The new DTA would also have powers to issue "advisory guidelines and mandatory directions" to the three companies, as well as to CIÉ itself.

The authority

will assume

responsibility for overseeing all major public transport projects, including Metro, a new rail tunnel through the city centre and the extension of the Luas network.

It will regulate public transport in the city and will ultimately have responsibility for bus routes and the proposed integrated ticketing system.

Mr Cullen will shortly establish an interim DTA pending legislation to put the body on a statutory footing. The interim authority will recruit a chief executive and senior staff and will, in due course, become the statutory authority.
He has not yet announced who will chair the DTA but said he would do so "in the near future". A public consultation process on today's report by the establishment team will now take place.

"I have set aside the period up until the beginning of December for consultation," Mr Cullen said

"This consultation is in accordance with the Government's social partnership agreement Towards 2016. Once I have had an opportunity to consider and reflect on the views received, I will finalise my proposals, taking account of the outcome of the consultation, and will publish a Bill before Christmas."

The report also proposes that the new body will have the power to set fares, complete the integrated ticketing project and regulate the entire market.

Roisin Shortall, the Labour Party's spokeswoman on transport, said she was concerned a key recommendation that the authority should be given new powers over local authorities to ensure land use was consistent with integrated transport plans had not been accepted.

She said: "I am also concerned that the minister has rejected one of the key recommendations of the Establishment Team that 'land use and transport integration' should be a core part of the legislation to establish the new authority.

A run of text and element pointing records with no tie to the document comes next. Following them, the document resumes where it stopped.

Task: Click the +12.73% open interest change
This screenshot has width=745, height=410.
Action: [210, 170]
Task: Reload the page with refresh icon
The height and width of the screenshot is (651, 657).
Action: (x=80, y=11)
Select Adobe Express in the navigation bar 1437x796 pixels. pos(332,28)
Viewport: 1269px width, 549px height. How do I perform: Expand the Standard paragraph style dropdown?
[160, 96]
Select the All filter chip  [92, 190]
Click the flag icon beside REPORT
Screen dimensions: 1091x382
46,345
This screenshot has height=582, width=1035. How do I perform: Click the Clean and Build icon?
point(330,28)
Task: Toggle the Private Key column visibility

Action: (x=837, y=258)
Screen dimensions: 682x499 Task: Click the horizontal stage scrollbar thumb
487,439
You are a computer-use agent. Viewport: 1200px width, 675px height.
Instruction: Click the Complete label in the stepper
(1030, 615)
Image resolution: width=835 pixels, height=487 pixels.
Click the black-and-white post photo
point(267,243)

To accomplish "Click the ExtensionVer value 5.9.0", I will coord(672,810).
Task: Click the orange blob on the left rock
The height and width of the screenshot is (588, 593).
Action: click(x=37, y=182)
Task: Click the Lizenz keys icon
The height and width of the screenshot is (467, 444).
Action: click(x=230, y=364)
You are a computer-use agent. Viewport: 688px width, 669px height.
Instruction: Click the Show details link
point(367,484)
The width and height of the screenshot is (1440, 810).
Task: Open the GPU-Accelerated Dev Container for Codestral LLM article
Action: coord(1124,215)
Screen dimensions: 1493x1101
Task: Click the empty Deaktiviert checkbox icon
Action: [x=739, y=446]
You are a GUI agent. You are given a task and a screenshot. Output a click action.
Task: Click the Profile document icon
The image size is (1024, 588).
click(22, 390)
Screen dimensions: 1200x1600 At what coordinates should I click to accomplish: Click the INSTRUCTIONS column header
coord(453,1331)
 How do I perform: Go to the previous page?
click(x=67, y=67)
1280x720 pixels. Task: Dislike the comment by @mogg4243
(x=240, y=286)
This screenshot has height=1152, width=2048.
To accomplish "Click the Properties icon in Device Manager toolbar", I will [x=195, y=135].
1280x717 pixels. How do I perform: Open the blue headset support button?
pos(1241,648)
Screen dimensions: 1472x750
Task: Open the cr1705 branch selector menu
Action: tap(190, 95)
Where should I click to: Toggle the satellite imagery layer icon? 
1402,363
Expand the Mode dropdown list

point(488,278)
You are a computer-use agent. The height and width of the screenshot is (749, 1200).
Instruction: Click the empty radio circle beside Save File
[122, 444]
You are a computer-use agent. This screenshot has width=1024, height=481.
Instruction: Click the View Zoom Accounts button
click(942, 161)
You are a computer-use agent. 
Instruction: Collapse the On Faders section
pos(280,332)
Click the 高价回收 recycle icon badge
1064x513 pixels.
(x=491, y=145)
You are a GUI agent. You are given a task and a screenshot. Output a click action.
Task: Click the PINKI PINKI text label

The minister has rejected this on the grounds that it 'would unnecessarily dilute the democratic accountability of the planning process'."

Ms Shortall added: "It is difficult to see how we can solve our traffic and transport problems without an integrated approach that includes land use."

Professor Margaret O'Mahony, director of the centre for transport research at Trinity College Dublin, recommended the body be given overall responsibility for surface transport in Dublin city, Fingal, Dun Laoghaire-Rathdown, South Dublin, Kildare, Meath and Wicklow.

Ms Shortall said she was also concerned there were no proposals for democratic accountability in regard to the proposed structure of the DTA.

Olivia Mitchell, Fine Gael's transport spokeswoman, said the report had shelved plans to open up the bus market.